Whether Intel taps the company’s own technology or a third-party foundry to manufacture its delayed 7-nanometer chips will be decided by early 2021, according to company CEO Bob Swan.
Swan made the comment on Thursday during an earnings call when he provided an update on Intel’s 7nm chips. The silicon was originally slated to arrive a year from now to help the chipmaker stay competitive with rival AMD. However, a defect in the manufacturing process has prompted Intel to delay the 7nm node to as far as early 2023.
“Since the last time we spoke, our 7nm process is doing very well,” Swan said, who added, “Now we deployed the fix and made wonderful progress.”
“But nonetheless, we are still going to evaluate third-party foundry versus our foundry across those three criteria. And the call will be toward the end of this year, early next year,” he said.

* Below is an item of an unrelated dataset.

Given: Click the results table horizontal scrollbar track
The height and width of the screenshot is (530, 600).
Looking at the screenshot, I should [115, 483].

According to Swan, Intel plans to decide the matter using three main criteria: schedule predictability, product performance, and economics with the supply chain.

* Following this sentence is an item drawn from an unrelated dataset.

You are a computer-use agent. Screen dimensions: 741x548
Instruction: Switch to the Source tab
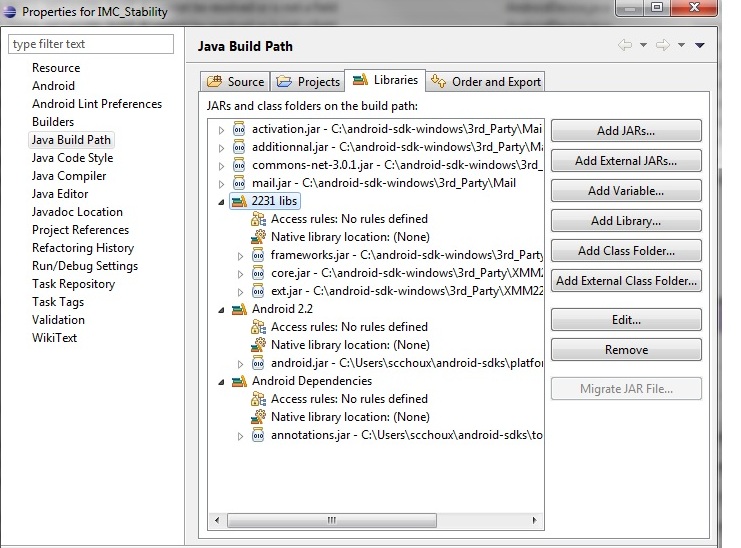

“And we’re evaluating each one of those as we exit 2020 and really early 2021, because that’s the time we’ll have to make the determination as to whether we’re buying more 7nm equipment or whether a third-party foundry would be adding that capacity,” he added.

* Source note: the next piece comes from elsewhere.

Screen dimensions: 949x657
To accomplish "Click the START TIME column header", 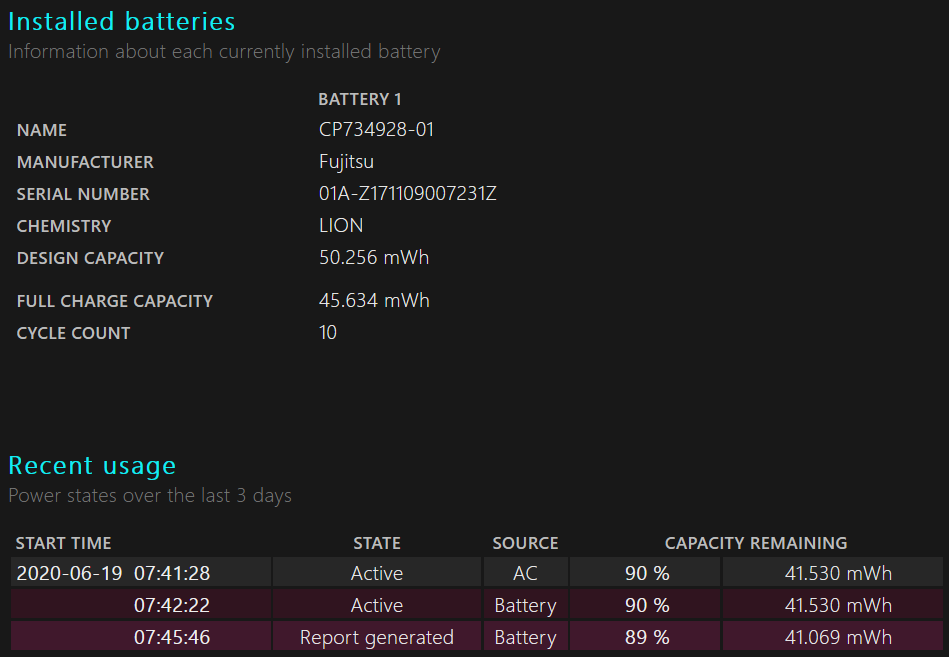I will 64,543.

If the company does choose a third-party foundry, then it opens the door for TSMC to play a role in producing Intel chips. That would be a stunning development for Intel, which has invested billions in building its own foundries. However, the company has struggled in recent years to advance the company’s 14nm chip-making process to 10nm, which only began producing CPU processors last year.
TSMC, on the other hand, has already been using its own 7nm process to build PC processors for AMD. And the products have been receiving rave reviews from the tech media since AMD’s Zen 2 architecture launched last year. In addition, TSMC is already accepting chip orders on its 5nm process, which is expected to power next-generation AMD CPU chips in 2021.
If Intel does outsource the chip manufacturing to a third-party, it may not necessarily be for PC processors. The company is indicating the third-party manufacturing could be used for certain products, such as server chips. The outsourcing could also center around a “hybrid architecture” bringing together third-party silicon with Intel-produced components.
“Is it all or nothing? No, I would say we are looking at server, client. We look at big core, small core,” Swan said during the call. “It’s probably a mix in terms of the best path to ensure we have a predictable cadence of leadership products for 2023 and 2024.”
Swan didn’t name TSMC as a potential future partner for Intel. But he did say Intel is confident the company’s own technology can efficiently “port” over to TSMC if it’s chosen as a supplier.